-- WHAT IS EXPECTED --
Output as a JSON list of strings the part of the records that opens with the line containing "The image size is (1366, 768)." and closes with the line containing "will click(617, 80).", with both of those lines included. Each string should hold one line, and blank lines should be left out.

-- RECORDS FOR THE EXERCISE --

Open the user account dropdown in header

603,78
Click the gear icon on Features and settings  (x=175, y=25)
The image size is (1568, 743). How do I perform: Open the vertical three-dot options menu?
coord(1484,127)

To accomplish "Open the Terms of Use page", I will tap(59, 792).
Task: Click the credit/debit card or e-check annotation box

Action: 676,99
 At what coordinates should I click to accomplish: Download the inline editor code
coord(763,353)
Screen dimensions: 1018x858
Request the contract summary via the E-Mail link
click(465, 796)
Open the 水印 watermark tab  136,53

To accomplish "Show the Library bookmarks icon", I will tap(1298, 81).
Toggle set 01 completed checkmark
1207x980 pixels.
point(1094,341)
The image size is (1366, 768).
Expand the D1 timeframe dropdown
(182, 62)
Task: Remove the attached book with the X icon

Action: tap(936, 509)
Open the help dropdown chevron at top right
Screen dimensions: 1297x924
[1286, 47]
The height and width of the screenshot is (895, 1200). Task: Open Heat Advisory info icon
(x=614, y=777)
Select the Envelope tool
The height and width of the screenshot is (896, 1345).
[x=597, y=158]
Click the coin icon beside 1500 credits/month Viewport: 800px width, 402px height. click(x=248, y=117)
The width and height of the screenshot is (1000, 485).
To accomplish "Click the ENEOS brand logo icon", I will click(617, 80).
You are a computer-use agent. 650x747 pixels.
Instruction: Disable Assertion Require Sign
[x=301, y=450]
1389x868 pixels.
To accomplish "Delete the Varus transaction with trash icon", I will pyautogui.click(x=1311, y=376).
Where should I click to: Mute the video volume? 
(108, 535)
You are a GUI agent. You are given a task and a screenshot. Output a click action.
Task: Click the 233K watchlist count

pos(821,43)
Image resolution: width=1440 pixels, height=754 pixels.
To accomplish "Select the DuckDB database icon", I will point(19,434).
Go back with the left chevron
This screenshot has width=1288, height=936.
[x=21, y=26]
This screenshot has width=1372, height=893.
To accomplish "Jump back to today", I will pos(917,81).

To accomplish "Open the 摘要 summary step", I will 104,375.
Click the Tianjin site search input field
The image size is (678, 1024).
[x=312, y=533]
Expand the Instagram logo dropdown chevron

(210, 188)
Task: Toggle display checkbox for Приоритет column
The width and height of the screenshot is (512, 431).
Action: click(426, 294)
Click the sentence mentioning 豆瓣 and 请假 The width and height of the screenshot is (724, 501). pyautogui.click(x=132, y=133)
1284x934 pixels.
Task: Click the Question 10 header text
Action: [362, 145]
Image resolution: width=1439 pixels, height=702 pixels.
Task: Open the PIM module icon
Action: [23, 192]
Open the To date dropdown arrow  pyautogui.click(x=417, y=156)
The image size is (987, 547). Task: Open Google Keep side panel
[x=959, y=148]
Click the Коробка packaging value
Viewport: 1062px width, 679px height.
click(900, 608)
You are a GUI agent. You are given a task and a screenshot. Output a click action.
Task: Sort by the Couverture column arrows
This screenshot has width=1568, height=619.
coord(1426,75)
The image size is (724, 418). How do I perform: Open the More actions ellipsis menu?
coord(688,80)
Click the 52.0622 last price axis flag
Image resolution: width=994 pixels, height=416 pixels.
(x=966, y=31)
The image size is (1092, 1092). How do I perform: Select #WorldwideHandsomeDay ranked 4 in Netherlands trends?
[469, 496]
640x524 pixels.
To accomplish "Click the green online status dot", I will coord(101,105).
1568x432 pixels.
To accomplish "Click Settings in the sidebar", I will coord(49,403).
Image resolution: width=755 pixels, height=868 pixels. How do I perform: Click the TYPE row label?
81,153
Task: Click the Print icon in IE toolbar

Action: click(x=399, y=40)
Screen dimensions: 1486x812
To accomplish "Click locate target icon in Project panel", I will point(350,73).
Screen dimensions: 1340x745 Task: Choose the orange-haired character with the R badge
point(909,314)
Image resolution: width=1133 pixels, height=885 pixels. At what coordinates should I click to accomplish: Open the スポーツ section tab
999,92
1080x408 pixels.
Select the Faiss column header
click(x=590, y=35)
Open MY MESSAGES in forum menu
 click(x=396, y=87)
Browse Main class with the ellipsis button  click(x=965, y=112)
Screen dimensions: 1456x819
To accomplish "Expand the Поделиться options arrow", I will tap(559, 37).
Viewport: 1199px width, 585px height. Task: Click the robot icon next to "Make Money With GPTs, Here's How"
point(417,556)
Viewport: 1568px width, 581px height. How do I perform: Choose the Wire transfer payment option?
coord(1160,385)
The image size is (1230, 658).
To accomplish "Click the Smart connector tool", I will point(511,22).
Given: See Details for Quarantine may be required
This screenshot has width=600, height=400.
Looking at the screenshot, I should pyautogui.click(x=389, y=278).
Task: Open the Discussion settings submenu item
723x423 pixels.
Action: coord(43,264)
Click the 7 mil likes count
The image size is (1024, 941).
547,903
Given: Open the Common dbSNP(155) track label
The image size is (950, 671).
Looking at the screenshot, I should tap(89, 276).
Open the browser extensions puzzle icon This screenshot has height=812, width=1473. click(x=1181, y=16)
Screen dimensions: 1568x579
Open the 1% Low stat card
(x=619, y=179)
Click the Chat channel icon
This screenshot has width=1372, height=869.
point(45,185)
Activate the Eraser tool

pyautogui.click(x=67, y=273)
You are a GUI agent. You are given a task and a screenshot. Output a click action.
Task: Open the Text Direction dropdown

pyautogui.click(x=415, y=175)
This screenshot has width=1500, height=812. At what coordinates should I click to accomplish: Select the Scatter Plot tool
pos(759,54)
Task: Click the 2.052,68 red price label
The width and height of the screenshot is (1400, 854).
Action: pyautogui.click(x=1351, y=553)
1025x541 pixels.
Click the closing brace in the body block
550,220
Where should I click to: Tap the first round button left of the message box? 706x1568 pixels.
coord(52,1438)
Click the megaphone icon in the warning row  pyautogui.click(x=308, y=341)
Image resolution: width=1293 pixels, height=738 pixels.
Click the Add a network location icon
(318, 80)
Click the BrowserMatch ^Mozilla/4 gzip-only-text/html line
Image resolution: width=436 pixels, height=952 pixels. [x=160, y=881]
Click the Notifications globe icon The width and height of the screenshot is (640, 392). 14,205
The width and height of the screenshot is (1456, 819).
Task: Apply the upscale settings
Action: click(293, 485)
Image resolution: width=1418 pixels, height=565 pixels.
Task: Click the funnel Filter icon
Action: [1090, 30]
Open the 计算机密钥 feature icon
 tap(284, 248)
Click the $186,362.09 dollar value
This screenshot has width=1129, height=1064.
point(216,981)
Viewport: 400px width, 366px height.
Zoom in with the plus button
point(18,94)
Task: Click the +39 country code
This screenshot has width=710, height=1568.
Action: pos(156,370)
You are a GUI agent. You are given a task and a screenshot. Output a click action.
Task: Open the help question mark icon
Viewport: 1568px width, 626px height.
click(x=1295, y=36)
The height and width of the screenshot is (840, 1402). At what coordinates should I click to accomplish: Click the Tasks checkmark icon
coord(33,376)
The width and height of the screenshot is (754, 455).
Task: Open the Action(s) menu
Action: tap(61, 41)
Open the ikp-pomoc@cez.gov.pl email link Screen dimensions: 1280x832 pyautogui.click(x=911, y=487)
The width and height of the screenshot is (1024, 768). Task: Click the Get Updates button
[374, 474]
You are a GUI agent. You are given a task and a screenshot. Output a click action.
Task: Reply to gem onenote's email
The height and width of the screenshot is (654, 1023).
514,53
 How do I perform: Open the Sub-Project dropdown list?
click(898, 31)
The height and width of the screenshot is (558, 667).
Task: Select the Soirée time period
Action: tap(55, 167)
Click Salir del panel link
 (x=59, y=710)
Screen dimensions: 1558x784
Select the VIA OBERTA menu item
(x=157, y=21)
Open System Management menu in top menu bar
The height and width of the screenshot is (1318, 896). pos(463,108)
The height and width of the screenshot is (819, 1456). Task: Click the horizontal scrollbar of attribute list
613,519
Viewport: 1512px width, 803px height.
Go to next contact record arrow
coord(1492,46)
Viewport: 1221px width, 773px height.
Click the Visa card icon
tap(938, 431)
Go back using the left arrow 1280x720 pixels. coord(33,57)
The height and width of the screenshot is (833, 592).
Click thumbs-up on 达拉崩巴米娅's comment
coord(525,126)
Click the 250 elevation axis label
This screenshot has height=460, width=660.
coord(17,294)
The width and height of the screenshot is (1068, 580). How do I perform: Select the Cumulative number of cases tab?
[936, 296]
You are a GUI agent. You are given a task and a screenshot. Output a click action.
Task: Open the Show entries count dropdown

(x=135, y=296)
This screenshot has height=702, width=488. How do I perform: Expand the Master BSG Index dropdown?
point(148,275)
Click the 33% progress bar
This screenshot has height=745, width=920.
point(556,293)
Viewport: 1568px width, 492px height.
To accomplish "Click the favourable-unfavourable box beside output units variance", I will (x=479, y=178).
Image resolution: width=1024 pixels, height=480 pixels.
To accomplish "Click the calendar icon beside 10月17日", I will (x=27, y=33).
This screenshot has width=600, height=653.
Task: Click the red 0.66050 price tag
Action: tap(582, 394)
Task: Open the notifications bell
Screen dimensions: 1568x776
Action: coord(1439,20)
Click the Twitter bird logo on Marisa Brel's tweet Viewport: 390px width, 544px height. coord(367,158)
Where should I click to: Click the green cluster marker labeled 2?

-- TASK SOLUTION --
[
  "The image size is (1366, 768).",
  "Expand the D1 timeframe dropdown",
  "(182, 62)",
  "Task: Remove the attached book with the X icon",
  "Action: tap(936, 509)",
  "Open the help dropdown chevron at top right",
  "Screen dimensions: 1297x924",
  "[1286, 47]",
  "The height and width of the screenshot is (895, 1200). Task: Open Heat Advisory info icon",
  "(x=614, y=777)",
  "Select the Envelope tool",
  "The height and width of the screenshot is (896, 1345).",
  "[x=597, y=158]",
  "Click the coin icon beside 1500 credits/month Viewport: 800px width, 402px height. click(x=248, y=117)",
  "The width and height of the screenshot is (1000, 485).",
  "To accomplish \"Click the ENEOS brand logo icon\", I will click(617, 80)."
]